Stored items

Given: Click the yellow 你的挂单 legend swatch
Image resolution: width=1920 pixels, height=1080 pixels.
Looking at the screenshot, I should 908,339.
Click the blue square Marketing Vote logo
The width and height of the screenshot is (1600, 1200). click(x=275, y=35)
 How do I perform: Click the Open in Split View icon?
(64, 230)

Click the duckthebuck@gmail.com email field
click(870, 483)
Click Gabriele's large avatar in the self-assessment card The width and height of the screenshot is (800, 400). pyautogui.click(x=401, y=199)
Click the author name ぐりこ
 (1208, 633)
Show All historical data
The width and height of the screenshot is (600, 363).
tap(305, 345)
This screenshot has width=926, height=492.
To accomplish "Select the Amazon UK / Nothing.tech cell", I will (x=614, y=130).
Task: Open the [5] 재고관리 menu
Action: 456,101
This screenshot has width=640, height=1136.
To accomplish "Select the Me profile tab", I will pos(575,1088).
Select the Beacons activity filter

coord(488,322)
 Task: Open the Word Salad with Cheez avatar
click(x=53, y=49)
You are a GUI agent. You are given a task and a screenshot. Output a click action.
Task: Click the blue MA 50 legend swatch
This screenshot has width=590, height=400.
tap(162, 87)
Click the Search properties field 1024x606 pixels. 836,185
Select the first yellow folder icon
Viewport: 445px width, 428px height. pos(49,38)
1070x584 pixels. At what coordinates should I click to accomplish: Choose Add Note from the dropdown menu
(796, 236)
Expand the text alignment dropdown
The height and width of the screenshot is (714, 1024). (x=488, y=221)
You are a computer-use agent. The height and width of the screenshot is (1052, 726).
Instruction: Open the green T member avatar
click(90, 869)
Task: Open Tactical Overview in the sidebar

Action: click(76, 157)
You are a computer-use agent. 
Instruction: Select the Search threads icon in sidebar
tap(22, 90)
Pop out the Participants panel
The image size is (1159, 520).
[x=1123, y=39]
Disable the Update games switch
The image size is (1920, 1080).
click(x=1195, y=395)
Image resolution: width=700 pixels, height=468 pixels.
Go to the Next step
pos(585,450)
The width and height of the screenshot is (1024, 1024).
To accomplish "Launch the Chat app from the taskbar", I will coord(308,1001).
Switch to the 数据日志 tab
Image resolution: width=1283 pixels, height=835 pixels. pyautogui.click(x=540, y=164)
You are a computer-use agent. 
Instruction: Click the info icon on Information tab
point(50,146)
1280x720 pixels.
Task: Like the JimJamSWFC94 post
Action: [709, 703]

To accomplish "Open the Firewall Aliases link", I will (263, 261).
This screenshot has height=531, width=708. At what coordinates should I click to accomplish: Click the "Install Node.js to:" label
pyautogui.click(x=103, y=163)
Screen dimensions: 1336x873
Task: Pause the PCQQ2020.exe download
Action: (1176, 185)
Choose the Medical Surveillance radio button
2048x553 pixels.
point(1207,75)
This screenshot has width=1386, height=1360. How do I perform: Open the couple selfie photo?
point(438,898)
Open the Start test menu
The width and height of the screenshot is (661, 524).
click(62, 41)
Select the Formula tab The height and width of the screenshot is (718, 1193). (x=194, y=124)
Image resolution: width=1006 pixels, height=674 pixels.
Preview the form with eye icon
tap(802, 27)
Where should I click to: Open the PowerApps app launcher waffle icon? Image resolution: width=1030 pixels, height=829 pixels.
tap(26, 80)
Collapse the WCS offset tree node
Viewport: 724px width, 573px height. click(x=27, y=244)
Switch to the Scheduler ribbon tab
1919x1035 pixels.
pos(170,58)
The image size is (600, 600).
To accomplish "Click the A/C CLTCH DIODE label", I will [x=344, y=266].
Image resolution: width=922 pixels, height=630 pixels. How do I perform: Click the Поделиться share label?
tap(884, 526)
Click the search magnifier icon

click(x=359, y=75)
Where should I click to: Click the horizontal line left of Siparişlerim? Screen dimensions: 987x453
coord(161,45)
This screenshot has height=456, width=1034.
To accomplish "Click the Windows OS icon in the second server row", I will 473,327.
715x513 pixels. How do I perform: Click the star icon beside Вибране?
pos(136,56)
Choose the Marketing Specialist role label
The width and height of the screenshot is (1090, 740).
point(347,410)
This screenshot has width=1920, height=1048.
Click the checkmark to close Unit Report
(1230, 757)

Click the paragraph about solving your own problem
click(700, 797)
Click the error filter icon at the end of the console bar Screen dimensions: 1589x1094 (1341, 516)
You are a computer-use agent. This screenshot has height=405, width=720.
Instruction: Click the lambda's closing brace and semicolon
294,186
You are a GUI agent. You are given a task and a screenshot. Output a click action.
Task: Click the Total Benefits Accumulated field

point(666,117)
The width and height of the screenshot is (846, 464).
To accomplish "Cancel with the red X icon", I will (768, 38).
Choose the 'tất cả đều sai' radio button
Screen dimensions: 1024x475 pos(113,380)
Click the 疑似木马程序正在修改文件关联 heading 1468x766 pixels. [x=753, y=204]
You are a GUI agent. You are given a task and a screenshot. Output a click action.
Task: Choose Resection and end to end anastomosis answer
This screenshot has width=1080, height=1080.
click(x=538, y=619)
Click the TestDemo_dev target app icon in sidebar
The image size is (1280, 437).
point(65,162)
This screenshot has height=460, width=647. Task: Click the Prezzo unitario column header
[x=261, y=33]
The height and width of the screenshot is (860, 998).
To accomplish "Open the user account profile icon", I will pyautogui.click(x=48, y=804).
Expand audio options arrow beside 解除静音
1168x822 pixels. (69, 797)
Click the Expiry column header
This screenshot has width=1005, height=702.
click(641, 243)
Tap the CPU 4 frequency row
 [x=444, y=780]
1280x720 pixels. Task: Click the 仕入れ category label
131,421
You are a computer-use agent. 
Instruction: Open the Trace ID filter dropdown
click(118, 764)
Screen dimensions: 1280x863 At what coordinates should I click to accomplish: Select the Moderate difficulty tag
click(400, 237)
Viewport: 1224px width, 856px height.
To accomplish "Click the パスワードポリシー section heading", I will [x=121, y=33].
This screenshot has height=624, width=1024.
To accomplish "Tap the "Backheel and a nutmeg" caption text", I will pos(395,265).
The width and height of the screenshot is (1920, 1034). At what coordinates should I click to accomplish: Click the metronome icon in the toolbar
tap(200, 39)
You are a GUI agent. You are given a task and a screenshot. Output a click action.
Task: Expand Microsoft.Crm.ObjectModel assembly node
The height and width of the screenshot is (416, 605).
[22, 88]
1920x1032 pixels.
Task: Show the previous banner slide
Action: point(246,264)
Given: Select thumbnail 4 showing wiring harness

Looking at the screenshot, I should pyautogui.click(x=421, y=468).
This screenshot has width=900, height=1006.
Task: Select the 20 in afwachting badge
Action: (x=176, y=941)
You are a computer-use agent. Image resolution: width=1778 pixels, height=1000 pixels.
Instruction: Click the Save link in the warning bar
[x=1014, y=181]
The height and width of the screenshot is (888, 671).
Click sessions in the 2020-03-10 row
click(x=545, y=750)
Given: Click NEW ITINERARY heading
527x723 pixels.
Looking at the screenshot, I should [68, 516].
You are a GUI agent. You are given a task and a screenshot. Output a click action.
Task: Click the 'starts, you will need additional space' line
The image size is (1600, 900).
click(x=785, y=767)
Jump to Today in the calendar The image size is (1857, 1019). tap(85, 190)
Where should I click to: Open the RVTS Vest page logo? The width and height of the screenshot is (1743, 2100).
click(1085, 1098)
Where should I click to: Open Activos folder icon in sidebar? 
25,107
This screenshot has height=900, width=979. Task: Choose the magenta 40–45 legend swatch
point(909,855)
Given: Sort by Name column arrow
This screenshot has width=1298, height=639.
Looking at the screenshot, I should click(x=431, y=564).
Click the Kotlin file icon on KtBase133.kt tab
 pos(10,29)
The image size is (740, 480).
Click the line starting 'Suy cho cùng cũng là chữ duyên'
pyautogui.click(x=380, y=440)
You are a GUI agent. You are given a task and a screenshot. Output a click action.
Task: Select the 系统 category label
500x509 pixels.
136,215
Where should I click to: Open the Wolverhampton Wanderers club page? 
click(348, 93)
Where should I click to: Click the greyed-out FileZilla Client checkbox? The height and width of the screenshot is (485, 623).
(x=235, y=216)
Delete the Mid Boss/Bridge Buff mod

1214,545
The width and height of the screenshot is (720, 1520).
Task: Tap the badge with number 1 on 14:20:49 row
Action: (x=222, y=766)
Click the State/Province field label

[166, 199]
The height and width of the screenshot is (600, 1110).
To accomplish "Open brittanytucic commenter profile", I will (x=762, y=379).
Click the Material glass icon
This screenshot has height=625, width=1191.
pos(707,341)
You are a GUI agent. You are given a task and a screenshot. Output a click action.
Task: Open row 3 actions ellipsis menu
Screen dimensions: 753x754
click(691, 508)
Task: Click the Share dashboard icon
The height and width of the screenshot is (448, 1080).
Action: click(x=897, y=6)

• AIM OF THE EXERCISE:
Where a line above holds the string "heading", show that line.

• SOLUTION BELOW:
Click the 疑似木马程序正在修改文件关联 heading 1468x766 pixels. [x=753, y=204]
To accomplish "Click the パスワードポリシー section heading", I will [x=121, y=33].
Given: Click NEW ITINERARY heading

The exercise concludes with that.